Sex-specific differences in estrogen influence on vascular endothelium
In 2003 Gong et al. [43] showed that in contrast to women where estrogens generate nitric oxide (NO) production in the vascular endothelium, they do not do so in men. NO is responsible for vascular dilation and inhibits lipoprotein oxydation, monocyte adhesion to the endothelium, as well as production of the inflammation mediators. All these mechanisms of NO action prevent development of arteriosclerosis. Endothelial NO synthase (eNOS) is stimulated by HDL. However, according to Gong et al. [43] eNOS is stimulated only by HDL separated from females.

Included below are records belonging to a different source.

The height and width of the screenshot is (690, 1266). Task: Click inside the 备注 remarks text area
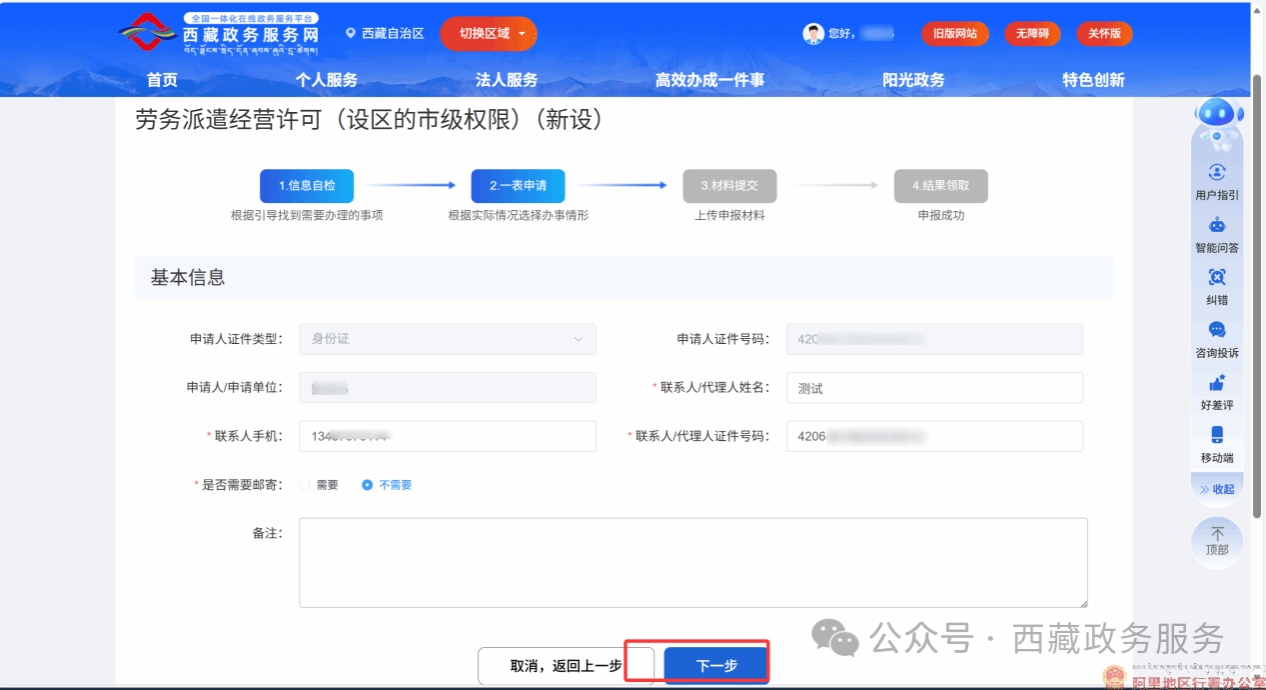tap(692, 562)
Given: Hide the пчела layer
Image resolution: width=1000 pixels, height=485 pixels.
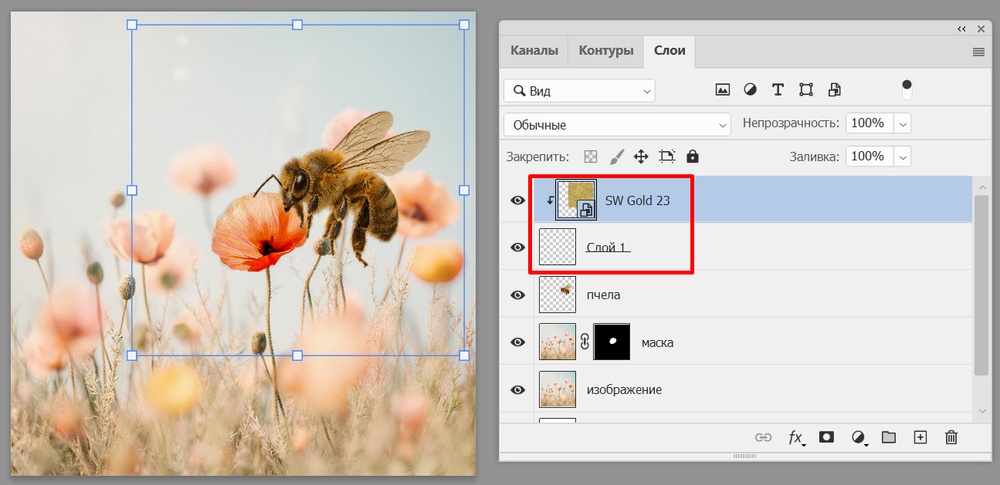Looking at the screenshot, I should tap(518, 295).
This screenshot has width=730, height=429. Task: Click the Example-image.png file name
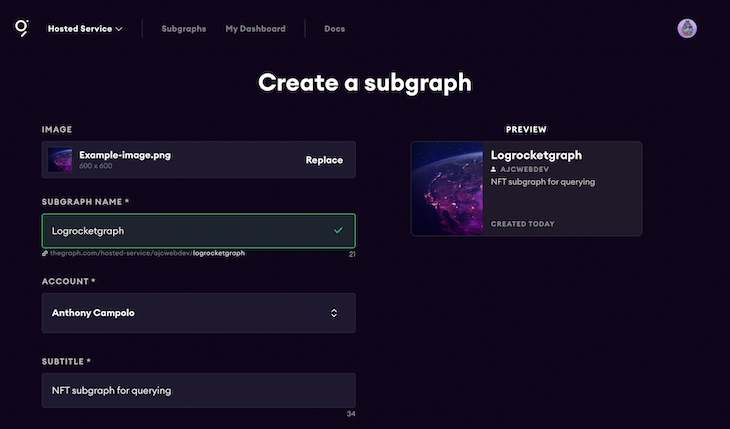pyautogui.click(x=125, y=155)
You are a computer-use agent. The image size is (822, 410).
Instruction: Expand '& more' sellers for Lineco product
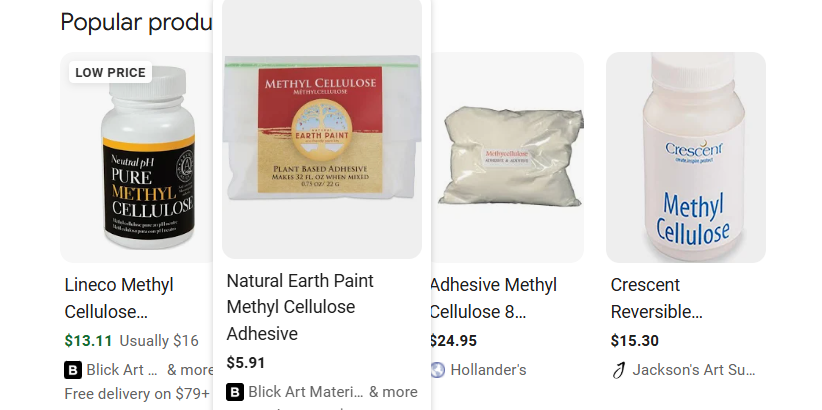pos(190,370)
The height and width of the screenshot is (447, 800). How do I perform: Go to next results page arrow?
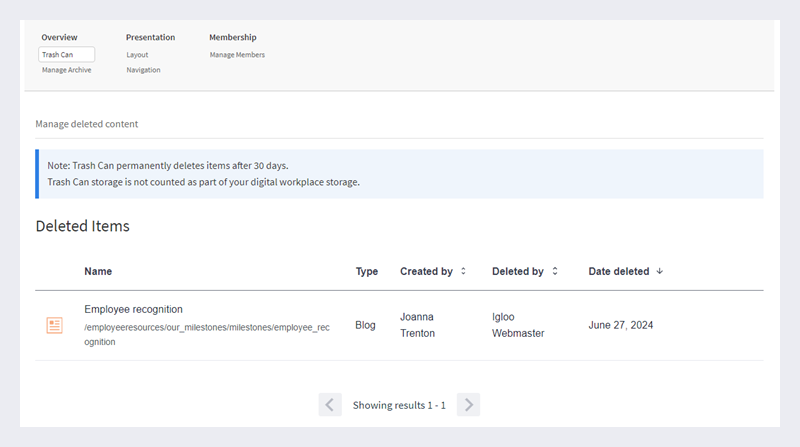(x=468, y=405)
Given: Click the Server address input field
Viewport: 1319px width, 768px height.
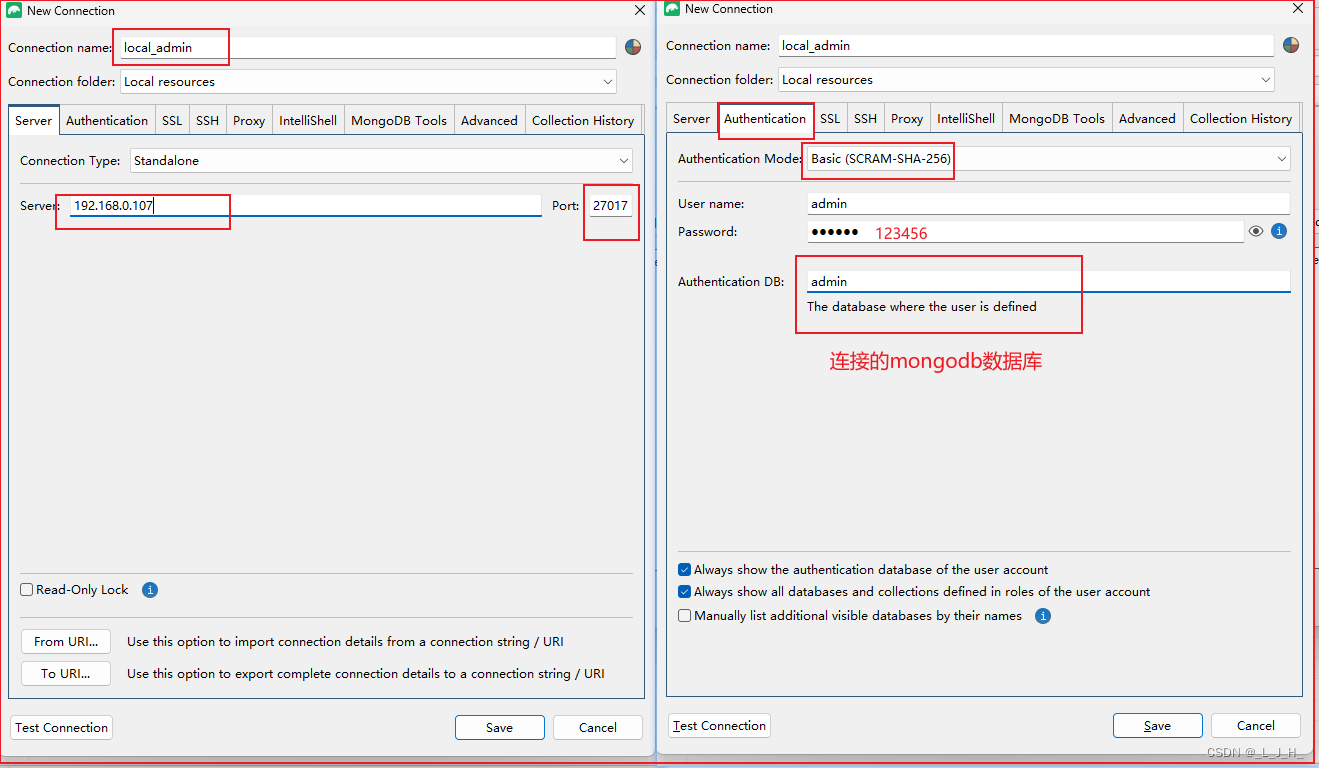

Female HDL is a carrier of E2 and acts together with E2 in the vascular endothelium stimulating eNOS through HDL receptor, called scavenger receptor class B type I, localised in the sinuses of vascular endothelium. As HDL separated from males is not a carrier of E2 it does not stimulate eNOS in men. This difference may explain the lack of the relaxation effect of estrogen administration on coronary blood vessels [36, 37] or lack of correlations between blood E2 concentration and the severity of CAD spectrum in men [27-32].